Set exercise: Recast the rows as a JSON list of strings, one string per line, with blank lines left out. Start at the line that contains "Task: Edit the Follow-ups section" and stop after the line that contains "coord(335,54)".

Supplied data:

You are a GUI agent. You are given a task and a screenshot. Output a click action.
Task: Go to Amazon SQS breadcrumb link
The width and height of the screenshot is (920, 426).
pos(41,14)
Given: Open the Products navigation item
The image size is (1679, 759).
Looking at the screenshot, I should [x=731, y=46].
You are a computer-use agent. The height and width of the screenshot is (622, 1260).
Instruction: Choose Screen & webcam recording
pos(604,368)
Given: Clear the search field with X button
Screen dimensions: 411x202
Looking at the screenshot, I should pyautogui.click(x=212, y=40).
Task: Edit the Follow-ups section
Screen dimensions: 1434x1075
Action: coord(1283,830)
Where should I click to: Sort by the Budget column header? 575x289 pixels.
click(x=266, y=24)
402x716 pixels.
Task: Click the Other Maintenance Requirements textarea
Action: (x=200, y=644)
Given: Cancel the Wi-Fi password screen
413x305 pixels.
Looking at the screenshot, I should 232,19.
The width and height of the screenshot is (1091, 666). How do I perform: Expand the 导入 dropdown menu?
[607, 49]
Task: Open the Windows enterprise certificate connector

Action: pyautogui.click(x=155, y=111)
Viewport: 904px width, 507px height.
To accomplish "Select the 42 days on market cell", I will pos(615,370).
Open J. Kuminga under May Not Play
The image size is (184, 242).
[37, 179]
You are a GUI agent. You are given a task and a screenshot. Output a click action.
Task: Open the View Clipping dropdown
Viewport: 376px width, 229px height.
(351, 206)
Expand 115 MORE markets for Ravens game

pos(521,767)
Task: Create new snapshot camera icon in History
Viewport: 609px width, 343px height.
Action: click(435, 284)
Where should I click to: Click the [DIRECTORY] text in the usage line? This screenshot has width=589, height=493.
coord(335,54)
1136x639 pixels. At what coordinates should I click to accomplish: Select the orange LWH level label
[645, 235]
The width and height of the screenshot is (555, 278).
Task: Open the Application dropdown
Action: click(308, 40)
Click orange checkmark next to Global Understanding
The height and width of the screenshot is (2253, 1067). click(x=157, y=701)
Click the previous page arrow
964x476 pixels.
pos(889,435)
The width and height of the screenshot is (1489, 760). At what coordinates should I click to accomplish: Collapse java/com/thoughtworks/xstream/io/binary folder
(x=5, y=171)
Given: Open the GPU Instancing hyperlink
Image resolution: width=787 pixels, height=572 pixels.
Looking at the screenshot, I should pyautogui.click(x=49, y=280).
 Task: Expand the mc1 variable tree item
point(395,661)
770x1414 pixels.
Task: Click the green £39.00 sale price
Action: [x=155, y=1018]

Final result:
[
  "Task: Edit the Follow-ups section",
  "Screen dimensions: 1434x1075",
  "Action: coord(1283,830)",
  "Where should I click to: Sort by the Budget column header? 575x289 pixels.",
  "click(x=266, y=24)",
  "402x716 pixels.",
  "Task: Click the Other Maintenance Requirements textarea",
  "Action: (x=200, y=644)",
  "Given: Cancel the Wi-Fi password screen",
  "413x305 pixels.",
  "Looking at the screenshot, I should 232,19.",
  "The width and height of the screenshot is (1091, 666). How do I perform: Expand the 导入 dropdown menu?",
  "[607, 49]",
  "Task: Open the Windows enterprise certificate connector",
  "Action: pyautogui.click(x=155, y=111)",
  "Viewport: 904px width, 507px height.",
  "To accomplish \"Select the 42 days on market cell\", I will pos(615,370).",
  "Open J. Kuminga under May Not Play",
  "The image size is (184, 242).",
  "[37, 179]",
  "You are a GUI agent. You are given a task and a screenshot. Output a click action.",
  "Task: Open the View Clipping dropdown",
  "Viewport: 376px width, 229px height.",
  "(351, 206)",
  "Expand 115 MORE markets for Ravens game",
  "pos(521,767)",
  "Task: Create new snapshot camera icon in History",
  "Viewport: 609px width, 343px height.",
  "Action: click(435, 284)",
  "Where should I click to: Click the [DIRECTORY] text in the usage line? This screenshot has width=589, height=493.",
  "coord(335,54)"
]